(Stored entries)
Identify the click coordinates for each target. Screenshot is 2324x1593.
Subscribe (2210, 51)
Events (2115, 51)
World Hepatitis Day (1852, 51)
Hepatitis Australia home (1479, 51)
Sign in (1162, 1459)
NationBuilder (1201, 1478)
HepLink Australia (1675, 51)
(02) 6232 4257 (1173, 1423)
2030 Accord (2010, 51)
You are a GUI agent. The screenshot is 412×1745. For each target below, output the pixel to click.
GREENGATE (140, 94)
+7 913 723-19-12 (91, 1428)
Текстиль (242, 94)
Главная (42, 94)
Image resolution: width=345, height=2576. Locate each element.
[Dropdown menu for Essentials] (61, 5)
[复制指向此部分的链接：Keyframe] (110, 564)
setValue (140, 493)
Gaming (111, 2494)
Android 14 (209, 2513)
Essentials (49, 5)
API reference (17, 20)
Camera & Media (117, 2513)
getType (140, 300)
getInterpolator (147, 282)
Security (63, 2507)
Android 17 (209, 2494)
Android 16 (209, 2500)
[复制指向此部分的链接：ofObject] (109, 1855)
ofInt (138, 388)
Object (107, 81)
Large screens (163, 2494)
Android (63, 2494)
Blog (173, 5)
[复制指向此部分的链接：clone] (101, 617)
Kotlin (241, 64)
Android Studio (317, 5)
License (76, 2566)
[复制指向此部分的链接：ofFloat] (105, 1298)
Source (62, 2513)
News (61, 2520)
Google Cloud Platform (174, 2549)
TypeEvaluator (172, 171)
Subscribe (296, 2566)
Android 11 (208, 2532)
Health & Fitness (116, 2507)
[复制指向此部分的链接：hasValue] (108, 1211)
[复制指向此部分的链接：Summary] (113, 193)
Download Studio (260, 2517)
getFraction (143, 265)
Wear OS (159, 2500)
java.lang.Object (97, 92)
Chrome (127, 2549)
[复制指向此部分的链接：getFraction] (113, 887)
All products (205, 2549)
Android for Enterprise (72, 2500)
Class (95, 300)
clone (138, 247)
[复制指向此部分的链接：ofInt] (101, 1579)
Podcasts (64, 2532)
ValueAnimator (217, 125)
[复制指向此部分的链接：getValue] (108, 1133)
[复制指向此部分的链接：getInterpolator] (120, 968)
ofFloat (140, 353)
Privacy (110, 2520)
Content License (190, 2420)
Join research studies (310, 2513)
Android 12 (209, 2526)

**Prompt:**
Extract every record and return it verbatim.

**Solution:**
Identify the click coordinates for each target. Screenshot is 2324x1593.
Subscribe (2210, 51)
Events (2115, 51)
World Hepatitis Day (1852, 51)
Hepatitis Australia home (1479, 51)
Sign in (1162, 1459)
NationBuilder (1201, 1478)
HepLink Australia (1675, 51)
(02) 6232 4257 (1173, 1423)
2030 Accord (2010, 51)
You are a GUI agent. The screenshot is 412×1745. For each target below, output the pixel to click.
GREENGATE (140, 94)
+7 913 723-19-12 (91, 1428)
Текстиль (242, 94)
Главная (42, 94)
Image resolution: width=345, height=2576. Locate each element.
[Dropdown menu for Essentials] (61, 5)
[复制指向此部分的链接：Keyframe] (110, 564)
setValue (140, 493)
Gaming (111, 2494)
Android 14 (209, 2513)
Essentials (49, 5)
API reference (17, 20)
Camera & Media (117, 2513)
getType (140, 300)
getInterpolator (147, 282)
Security (63, 2507)
Android 17 (209, 2494)
Android 16 (209, 2500)
[复制指向此部分的链接：ofObject] (109, 1855)
ofInt (138, 388)
Object (107, 81)
Large screens (163, 2494)
Android (63, 2494)
Blog (173, 5)
[复制指向此部分的链接：clone] (101, 617)
Kotlin (241, 64)
Android Studio (317, 5)
License (76, 2566)
[复制指向此部分的链接：ofFloat] (105, 1298)
Source (62, 2513)
News (61, 2520)
Google Cloud Platform (174, 2549)
TypeEvaluator (172, 171)
Subscribe (296, 2566)
Android 11 (208, 2532)
Health & Fitness (116, 2507)
[复制指向此部分的链接：hasValue] (108, 1211)
[复制指向此部分的链接：Summary] (113, 193)
Download Studio (260, 2517)
getFraction (143, 265)
Wear OS (159, 2500)
java.lang.Object (97, 92)
Chrome (127, 2549)
[复制指向此部分的链接：getFraction] (113, 887)
All products (205, 2549)
Android for Enterprise (72, 2500)
Class (95, 300)
clone (138, 247)
[复制指向此部分的链接：ofInt] (101, 1579)
Podcasts (64, 2532)
ValueAnimator (217, 125)
[复制指向此部分的链接：getValue] (108, 1133)
[复制指向此部分的链接：getInterpolator] (120, 968)
ofFloat (140, 353)
Privacy (110, 2520)
Content License (190, 2420)
Join research studies (310, 2513)
Android 12 (209, 2526)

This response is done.